━━━ DATA ━━━
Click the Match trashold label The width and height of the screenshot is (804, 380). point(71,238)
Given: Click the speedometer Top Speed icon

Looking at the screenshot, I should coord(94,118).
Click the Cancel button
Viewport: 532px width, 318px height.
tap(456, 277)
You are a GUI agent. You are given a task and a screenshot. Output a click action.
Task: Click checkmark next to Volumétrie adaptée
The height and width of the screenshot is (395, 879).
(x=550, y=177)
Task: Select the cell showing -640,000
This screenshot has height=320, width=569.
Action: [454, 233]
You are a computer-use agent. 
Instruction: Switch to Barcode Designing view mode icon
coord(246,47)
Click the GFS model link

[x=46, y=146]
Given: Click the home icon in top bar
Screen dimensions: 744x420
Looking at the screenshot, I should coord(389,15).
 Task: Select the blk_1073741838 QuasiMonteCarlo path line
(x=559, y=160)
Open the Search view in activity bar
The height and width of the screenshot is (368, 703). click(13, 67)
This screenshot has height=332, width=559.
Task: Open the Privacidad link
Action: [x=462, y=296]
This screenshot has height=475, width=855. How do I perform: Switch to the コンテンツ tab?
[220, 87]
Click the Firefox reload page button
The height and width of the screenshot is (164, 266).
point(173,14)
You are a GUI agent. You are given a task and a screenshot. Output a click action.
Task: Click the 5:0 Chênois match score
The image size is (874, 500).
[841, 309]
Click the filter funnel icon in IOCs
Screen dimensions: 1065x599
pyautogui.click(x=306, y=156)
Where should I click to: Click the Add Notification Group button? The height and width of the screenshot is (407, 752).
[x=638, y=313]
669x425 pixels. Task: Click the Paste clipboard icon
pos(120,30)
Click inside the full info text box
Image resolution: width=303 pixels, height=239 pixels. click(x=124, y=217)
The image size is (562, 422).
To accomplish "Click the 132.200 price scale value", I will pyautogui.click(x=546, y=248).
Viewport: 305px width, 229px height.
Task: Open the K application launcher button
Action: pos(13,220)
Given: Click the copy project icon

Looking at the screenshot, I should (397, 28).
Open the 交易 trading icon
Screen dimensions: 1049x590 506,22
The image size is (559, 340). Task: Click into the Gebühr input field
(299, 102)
━━━
Line by line, reproduce the material exactly.

Click the Match trashold label The width and height of the screenshot is (804, 380). point(71,238)
Given: Click the speedometer Top Speed icon

Looking at the screenshot, I should coord(94,118).
Click the Cancel button
Viewport: 532px width, 318px height.
tap(456, 277)
You are a GUI agent. You are given a task and a screenshot. Output a click action.
Task: Click checkmark next to Volumétrie adaptée
The height and width of the screenshot is (395, 879).
(x=550, y=177)
Task: Select the cell showing -640,000
This screenshot has height=320, width=569.
Action: [454, 233]
You are a computer-use agent. 
Instruction: Switch to Barcode Designing view mode icon
coord(246,47)
Click the GFS model link

[x=46, y=146]
Given: Click the home icon in top bar
Screen dimensions: 744x420
Looking at the screenshot, I should coord(389,15).
 Task: Select the blk_1073741838 QuasiMonteCarlo path line
(x=559, y=160)
Open the Search view in activity bar
The height and width of the screenshot is (368, 703). click(13, 67)
This screenshot has height=332, width=559.
Task: Open the Privacidad link
Action: [x=462, y=296]
This screenshot has height=475, width=855. How do I perform: Switch to the コンテンツ tab?
[220, 87]
Click the Firefox reload page button
The height and width of the screenshot is (164, 266).
point(173,14)
You are a GUI agent. You are given a task and a screenshot. Output a click action.
Task: Click the 5:0 Chênois match score
The image size is (874, 500).
[841, 309]
Click the filter funnel icon in IOCs
Screen dimensions: 1065x599
pyautogui.click(x=306, y=156)
Where should I click to: Click the Add Notification Group button? The height and width of the screenshot is (407, 752).
[x=638, y=313]
669x425 pixels. Task: Click the Paste clipboard icon
pos(120,30)
Click inside the full info text box
Image resolution: width=303 pixels, height=239 pixels. click(x=124, y=217)
The image size is (562, 422).
To accomplish "Click the 132.200 price scale value", I will pyautogui.click(x=546, y=248).
Viewport: 305px width, 229px height.
Task: Open the K application launcher button
Action: pos(13,220)
Given: Click the copy project icon

Looking at the screenshot, I should (397, 28).
Open the 交易 trading icon
Screen dimensions: 1049x590 506,22
The image size is (559, 340). Task: Click into the Gebühr input field
(299, 102)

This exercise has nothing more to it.